[HN Gopher] Extracting Objects Recursively with Jq
___________________________________________________________________
Extracting Objects Recursively with Jq
Author : edward
Score : 187 points
Date : 2021-08-01 14:59 UTC (8 hours ago)
(HTM) web link (til.simonwillison.net)
(TXT) w3m dump (til.simonwillison.net)
| tejtm wrote:
| To better appreciate the structure of the document the author is
| dealing with (and to cast a bit of light on which words are
| variables in the document and which are `jq` syntax. I offer a
| shameless plug to a one liner
|
| well, I would but the result is "too long for a HN comment" so
| here a bunch is sniped out of the middle (unedited the result
| would currently be 140 lines) curl -s
| https://hn.algolia.com/api/v1/items/27941108 |
| ~/bin/json2jqpath.jq . .author .children
| .children|.[] .children|.[]|.author
| .children|.[]|.children .children|.[]|.children|.[]
| .children|.[]|.children|.[]|.author
| .children|.[]|.children|.[]|.children
| .children|.[]|.children|.[]|.children|.[]

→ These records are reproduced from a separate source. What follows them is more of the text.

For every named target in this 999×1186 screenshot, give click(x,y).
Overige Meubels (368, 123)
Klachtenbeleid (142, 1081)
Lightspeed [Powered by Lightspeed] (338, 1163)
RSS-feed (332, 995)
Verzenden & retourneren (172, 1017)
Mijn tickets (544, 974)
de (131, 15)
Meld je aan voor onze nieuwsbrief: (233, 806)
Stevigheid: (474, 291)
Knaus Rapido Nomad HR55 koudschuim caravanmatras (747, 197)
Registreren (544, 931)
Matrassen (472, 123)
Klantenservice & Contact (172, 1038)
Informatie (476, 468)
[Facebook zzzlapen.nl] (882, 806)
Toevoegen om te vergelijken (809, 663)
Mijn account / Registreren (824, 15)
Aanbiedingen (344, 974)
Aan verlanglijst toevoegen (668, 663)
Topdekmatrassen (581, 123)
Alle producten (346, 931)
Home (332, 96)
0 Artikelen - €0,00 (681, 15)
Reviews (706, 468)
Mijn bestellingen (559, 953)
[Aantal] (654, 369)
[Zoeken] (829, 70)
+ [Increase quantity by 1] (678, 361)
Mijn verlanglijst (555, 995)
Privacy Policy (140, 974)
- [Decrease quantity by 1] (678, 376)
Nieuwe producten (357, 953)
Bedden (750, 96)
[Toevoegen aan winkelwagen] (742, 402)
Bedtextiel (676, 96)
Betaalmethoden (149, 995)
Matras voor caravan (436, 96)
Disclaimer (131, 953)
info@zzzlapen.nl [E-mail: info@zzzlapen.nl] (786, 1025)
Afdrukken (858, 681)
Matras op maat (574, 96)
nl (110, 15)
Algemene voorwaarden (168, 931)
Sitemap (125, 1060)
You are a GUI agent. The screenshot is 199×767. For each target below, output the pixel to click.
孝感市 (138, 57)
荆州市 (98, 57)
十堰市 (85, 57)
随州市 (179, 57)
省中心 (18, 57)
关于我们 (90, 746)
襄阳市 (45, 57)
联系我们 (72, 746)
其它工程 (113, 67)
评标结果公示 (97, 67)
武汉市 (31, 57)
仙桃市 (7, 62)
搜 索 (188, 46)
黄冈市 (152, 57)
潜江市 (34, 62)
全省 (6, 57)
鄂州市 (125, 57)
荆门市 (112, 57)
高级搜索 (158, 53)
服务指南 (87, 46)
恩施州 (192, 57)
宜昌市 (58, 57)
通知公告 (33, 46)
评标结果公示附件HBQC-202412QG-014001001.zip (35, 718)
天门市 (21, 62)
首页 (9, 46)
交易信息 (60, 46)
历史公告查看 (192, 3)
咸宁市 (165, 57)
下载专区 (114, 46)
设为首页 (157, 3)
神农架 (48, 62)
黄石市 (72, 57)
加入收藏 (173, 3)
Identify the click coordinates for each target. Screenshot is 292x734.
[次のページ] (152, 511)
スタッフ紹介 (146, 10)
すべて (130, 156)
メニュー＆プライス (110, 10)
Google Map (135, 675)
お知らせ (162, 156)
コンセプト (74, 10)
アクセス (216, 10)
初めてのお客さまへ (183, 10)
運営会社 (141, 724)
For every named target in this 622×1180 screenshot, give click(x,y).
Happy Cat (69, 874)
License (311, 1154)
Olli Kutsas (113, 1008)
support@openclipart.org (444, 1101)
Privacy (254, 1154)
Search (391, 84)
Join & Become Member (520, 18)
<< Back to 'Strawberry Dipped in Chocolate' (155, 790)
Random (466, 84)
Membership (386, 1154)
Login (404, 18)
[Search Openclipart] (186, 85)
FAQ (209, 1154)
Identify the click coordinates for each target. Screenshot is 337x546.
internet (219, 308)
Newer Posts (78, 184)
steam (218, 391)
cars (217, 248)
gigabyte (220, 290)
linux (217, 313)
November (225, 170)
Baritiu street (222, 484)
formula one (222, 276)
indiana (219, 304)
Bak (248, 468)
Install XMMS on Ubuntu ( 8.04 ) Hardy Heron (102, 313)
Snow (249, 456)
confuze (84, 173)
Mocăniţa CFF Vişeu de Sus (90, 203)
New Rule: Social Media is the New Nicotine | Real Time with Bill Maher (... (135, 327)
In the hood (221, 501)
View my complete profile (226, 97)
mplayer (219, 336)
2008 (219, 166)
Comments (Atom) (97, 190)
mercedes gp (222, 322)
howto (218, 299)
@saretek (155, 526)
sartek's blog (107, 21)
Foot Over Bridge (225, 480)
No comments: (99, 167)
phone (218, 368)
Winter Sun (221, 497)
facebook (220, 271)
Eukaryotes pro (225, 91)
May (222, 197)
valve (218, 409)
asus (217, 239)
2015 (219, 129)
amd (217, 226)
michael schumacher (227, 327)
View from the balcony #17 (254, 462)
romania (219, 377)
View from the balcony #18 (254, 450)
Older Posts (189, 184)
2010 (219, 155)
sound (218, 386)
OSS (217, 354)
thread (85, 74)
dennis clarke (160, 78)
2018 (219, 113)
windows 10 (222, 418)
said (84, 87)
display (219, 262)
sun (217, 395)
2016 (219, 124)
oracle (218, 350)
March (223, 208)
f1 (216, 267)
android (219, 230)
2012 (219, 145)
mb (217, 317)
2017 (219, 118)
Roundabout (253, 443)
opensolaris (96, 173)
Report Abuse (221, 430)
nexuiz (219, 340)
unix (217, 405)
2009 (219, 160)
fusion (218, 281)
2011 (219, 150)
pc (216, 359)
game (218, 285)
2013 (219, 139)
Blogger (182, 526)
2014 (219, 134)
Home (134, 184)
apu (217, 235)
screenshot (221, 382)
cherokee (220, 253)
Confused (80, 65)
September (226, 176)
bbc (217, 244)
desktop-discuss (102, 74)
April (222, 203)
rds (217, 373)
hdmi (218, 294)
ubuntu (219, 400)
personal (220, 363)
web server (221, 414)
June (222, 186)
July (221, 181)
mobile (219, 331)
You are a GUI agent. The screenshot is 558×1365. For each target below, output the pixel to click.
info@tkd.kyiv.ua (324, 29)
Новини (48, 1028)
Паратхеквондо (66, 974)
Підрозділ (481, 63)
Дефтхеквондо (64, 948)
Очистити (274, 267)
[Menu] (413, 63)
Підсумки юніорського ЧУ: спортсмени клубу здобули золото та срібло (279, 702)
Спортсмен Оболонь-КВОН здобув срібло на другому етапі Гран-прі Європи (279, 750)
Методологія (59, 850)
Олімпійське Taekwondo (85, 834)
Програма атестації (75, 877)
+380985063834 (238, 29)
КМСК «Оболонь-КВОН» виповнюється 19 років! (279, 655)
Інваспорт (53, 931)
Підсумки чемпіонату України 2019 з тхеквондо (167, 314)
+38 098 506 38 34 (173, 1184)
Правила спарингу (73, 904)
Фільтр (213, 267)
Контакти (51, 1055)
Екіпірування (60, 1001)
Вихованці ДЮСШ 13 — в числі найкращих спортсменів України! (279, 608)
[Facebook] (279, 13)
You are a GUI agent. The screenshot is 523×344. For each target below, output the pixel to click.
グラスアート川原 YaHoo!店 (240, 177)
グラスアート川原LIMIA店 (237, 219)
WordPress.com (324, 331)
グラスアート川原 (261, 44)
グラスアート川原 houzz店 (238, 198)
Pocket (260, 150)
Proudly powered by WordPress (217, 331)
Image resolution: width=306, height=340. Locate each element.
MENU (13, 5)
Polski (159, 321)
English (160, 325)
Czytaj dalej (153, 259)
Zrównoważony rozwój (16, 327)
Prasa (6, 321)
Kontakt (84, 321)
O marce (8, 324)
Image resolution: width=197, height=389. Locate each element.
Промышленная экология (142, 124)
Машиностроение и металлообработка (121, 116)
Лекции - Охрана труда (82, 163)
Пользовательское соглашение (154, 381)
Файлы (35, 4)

| .children|.[]|.children|.[]|.children|.[]|.author
| .children|.[]|.children|.[]|.children|.[]|.children
| .children|.[]|.children|.[]|.children|.[]|.children|.[]
| <snip> ... </snip>
| .children|.[]|.children|.[]|.created_at
| .children|.[]|.children|.[]|.created_at_i
| .children|.[]|.children|.[]|.id
| .children|.[]|.children|.[]|.options
| .children|.[]|.children|.[]|.parent_id
| .children|.[]|.children|.[]|.points
| .children|.[]|.children|.[]|.story_id
| .children|.[]|.children|.[]|.text
| .children|.[]|.children|.[]|.title
| .children|.[]|.children|.[]|.type
| .children|.[]|.children|.[]|.url .children|.[]|.created_at
| .children|.[]|.created_at_i .children|.[]|.id
| .children|.[]|.options .children|.[]|.parent_id
| .children|.[]|.points .children|.[]|.story_id
| .children|.[]|.text .children|.[]|.title
| .children|.[]|.type .children|.[]|.url .created_at
| .created_at_i .id .options .parent_id
| .points .story_id .text .title .type
| .url
|
| [0] https://github.com/TomConlin/json_to_paths
| woodruffw wrote:
| Thanks for linking this! I've wanted exactly this script, many
| times.
| jcims wrote:
| jq seems incredibly powerful. I only find myself using it a few
| times a year though, and have never been able to conceptualize
| the syntax enough to use it without prodigious googling.
| xcambar wrote:
| Yes, jq is very powerful yet incredibly inefficient to work
| with when you don't master its arcanes.
| minxomat wrote:
| Think of it just like bash. jq is the ultimate functional
| language and/or ETL tool. If I look back at larger jq
| transforms I've written a while ago (e.g. https://git.io/JBSfB)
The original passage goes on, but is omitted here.